A caderneta de poupança teve uma perda líquida de R$ 267,882 milhões em agosto. Isso quer dizer que os depósitos no mês passado foram menores do que as retiradas e os rendimentos creditados às contas que já existiam. O resultado negativo de agosto é mais de cinco vezes superior ao registrado em julho, quando a captação líquida foi negativa em R$ 49,239 milhões.
Neste ano, apenas em janeiro e junho a caderneta registrou captações líquidas positivas. A perda de depósitos já acumula R$ 1,6 bilhão no ano. Em janeiro, o saldo das contas era de R$ 112,026 bilhões. Em agosto, encerrou em R$ 110,418 bilhões.

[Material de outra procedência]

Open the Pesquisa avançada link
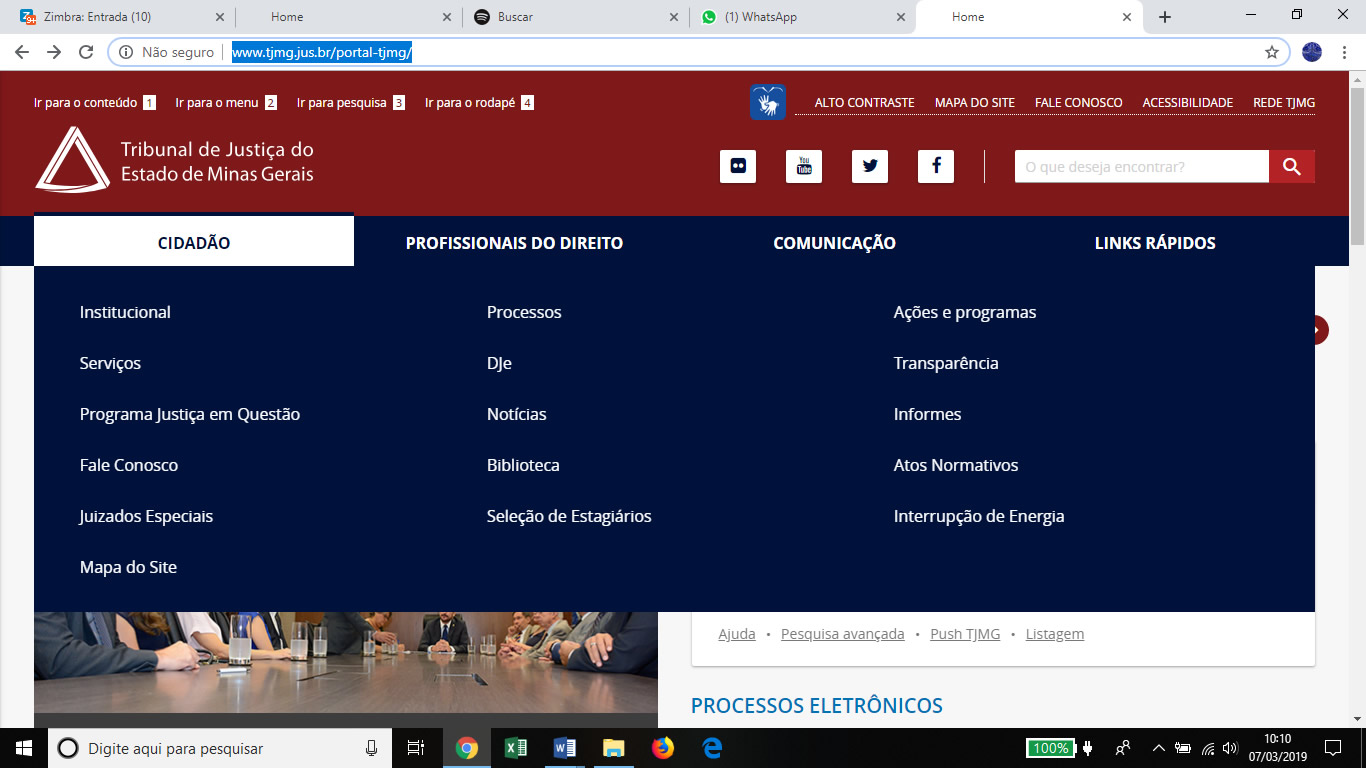The image size is (1366, 768). coord(842,634)
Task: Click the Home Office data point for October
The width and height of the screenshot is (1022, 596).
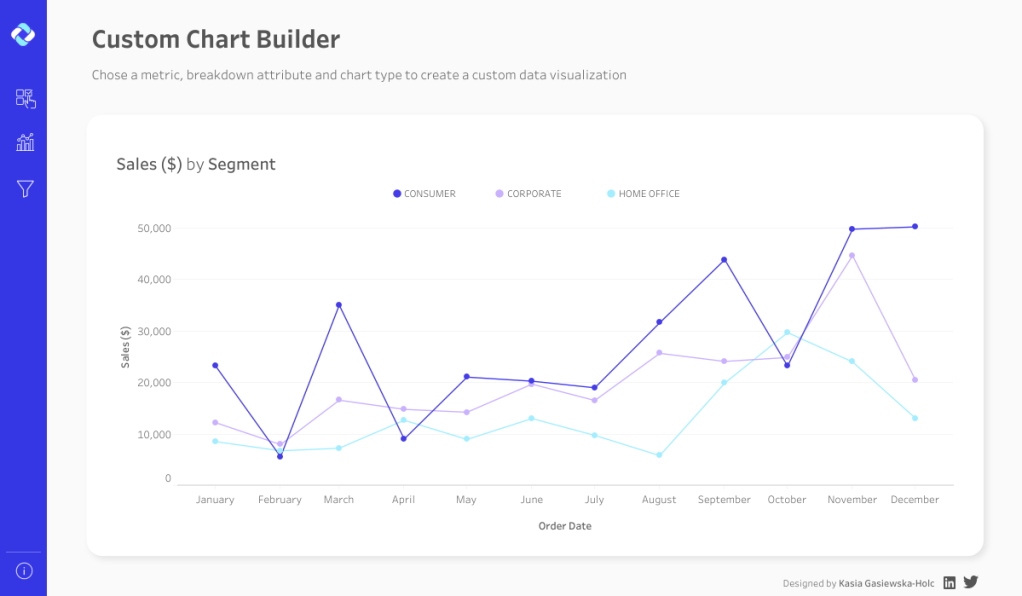Action: pos(787,332)
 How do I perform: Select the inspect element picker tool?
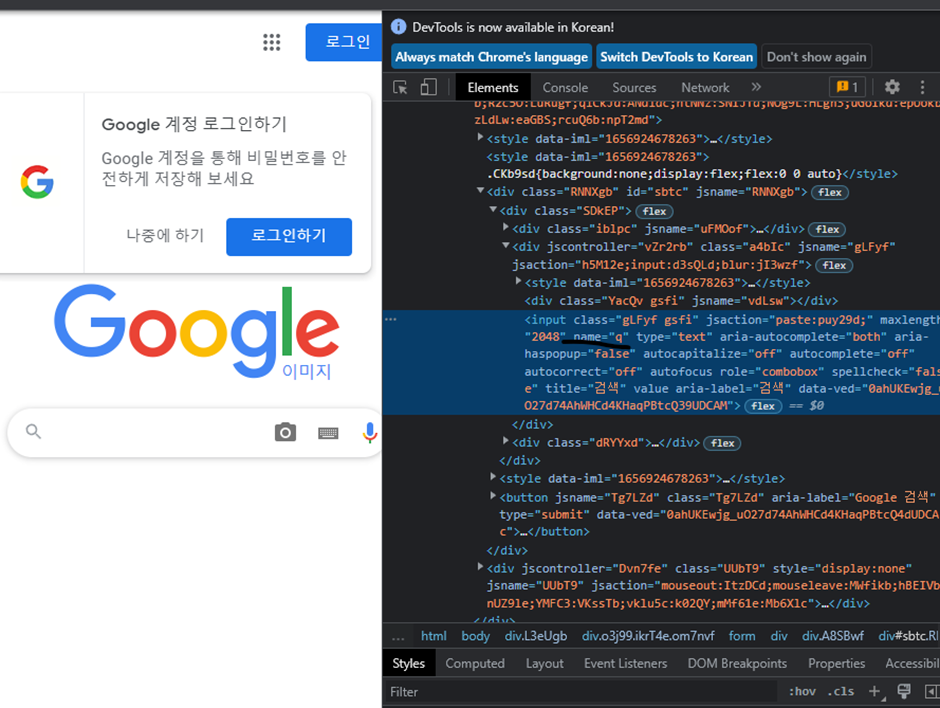point(400,87)
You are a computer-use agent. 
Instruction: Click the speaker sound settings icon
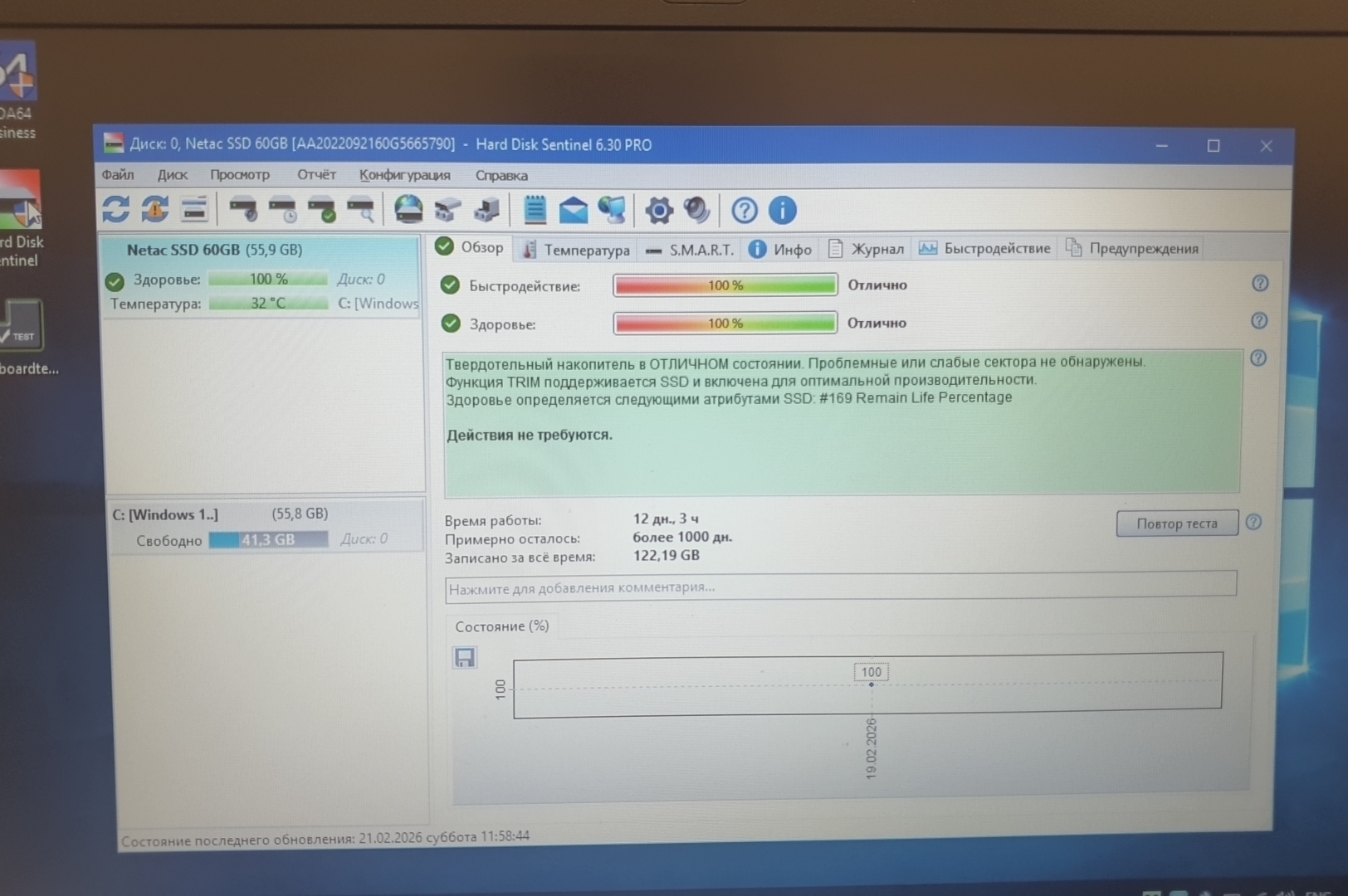696,211
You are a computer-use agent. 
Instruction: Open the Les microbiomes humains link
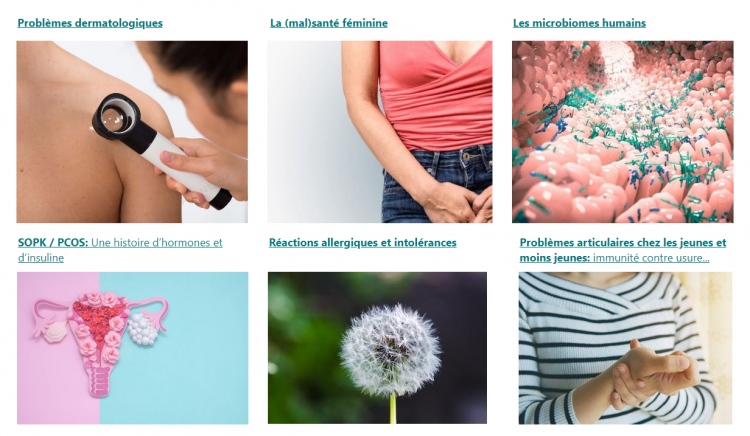579,23
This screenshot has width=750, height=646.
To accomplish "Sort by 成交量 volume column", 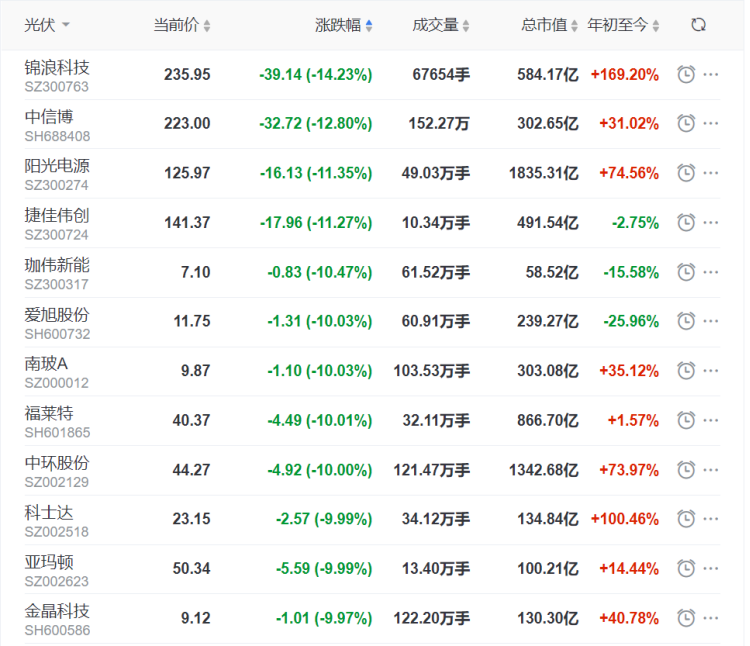I will click(440, 25).
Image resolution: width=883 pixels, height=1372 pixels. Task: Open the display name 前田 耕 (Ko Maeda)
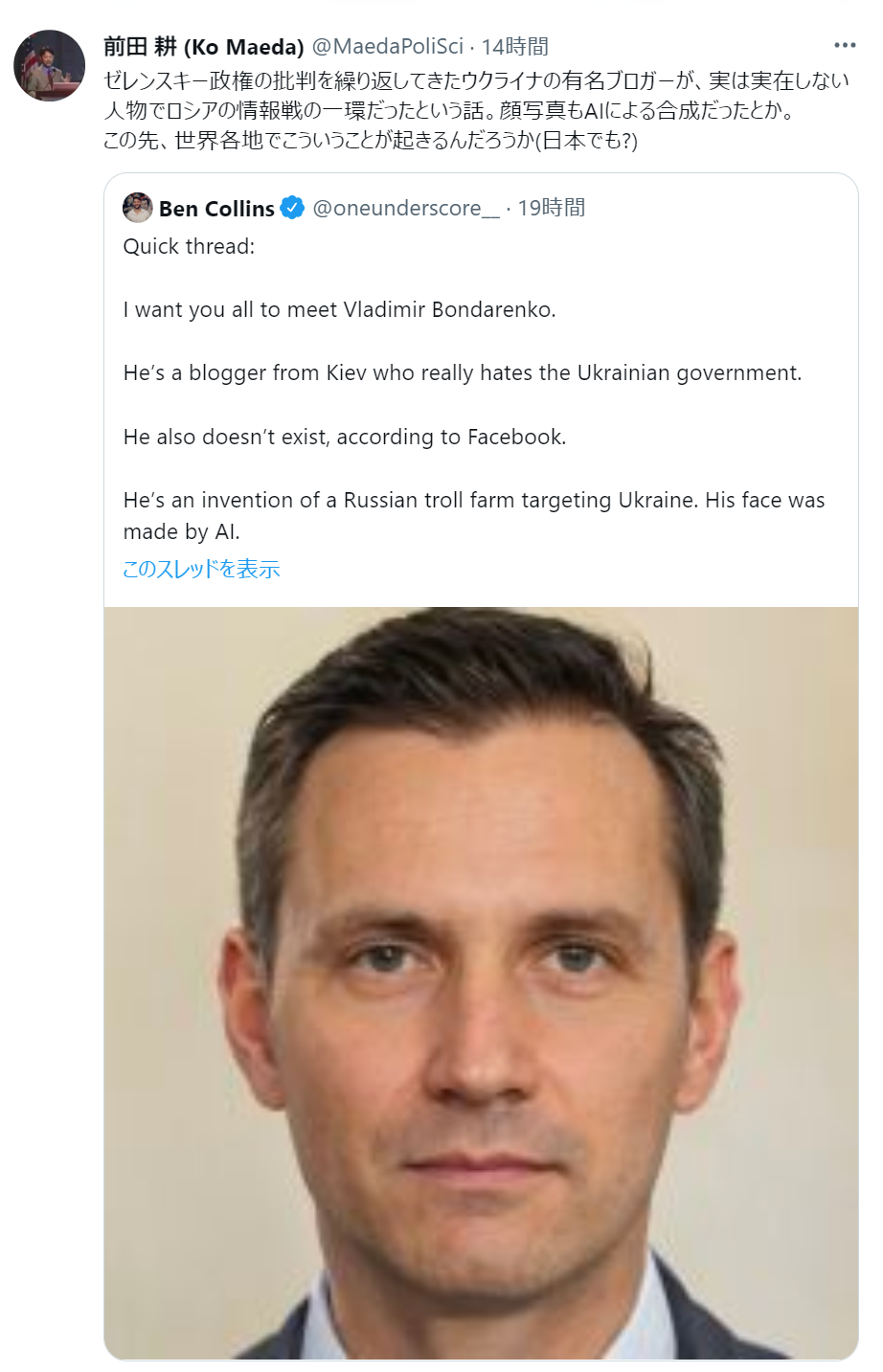click(x=203, y=46)
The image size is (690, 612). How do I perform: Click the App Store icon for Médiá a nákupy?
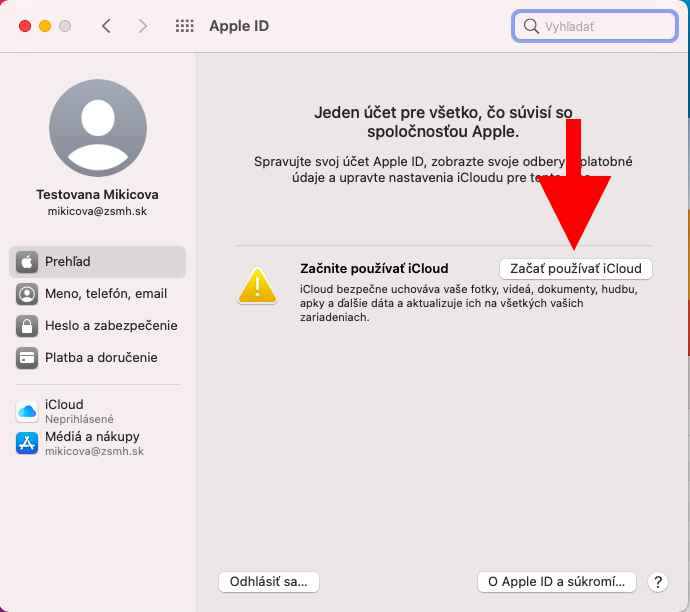point(27,443)
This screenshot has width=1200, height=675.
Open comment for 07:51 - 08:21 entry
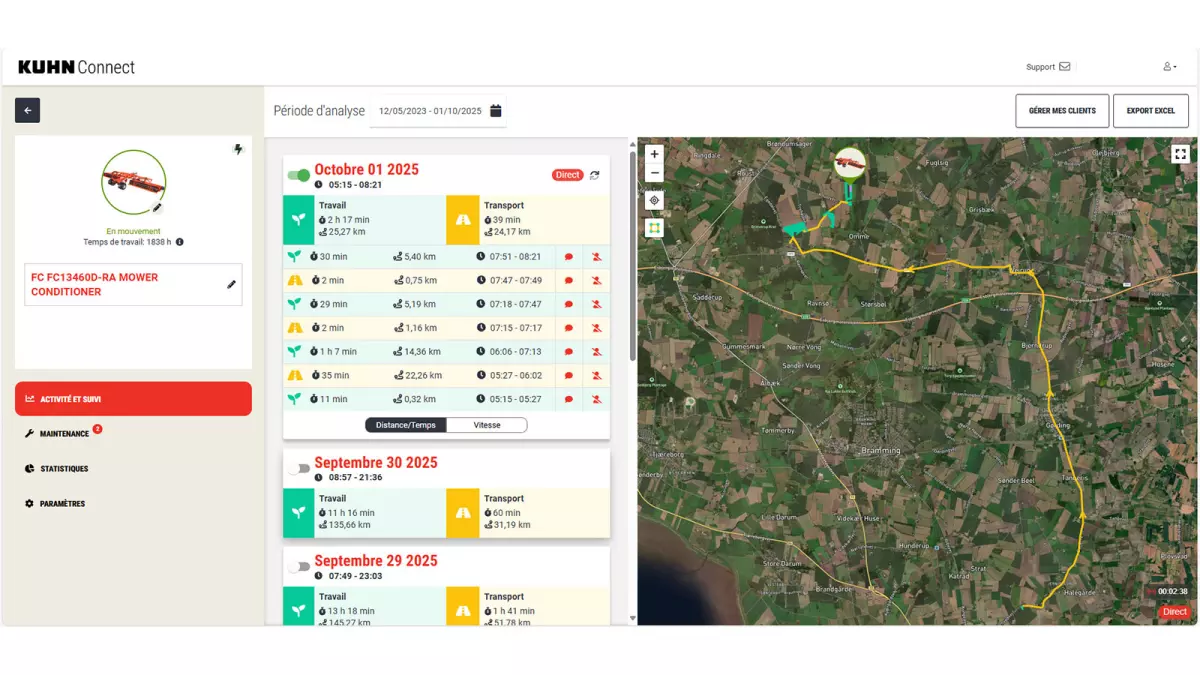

A explicação para as perdas é o baixo rendimento que a aplicação vem alcançando quando comparado a outros investimentos de baixo risco. A caderneta de poupança rendeu este ano 5,73%, menos que fundos de renda fixa com característica conservadora, que acumularam em média ganhos superiores a 10%. Além do baixo rendimento, a poupança corre o risco de perder para a inflação, o que significa dizer que o investidor está tendo seu poder compra reduzido, uam vez que o seu ganho não está sendo suficiente para cobrir o aumento de preços.
Os recursos captados pelos bancos por meio de depósitos em cadernetas de poupança têm de ser destinados em sua maioria ao financiamento habitacional. Caso não consiga emprestar até 60% do que capta, a instituição financeira é obrigada a depositar a diferença no Banco Central e recebe uma remuneração equivalente a 80% da Taxa Referencial (TR).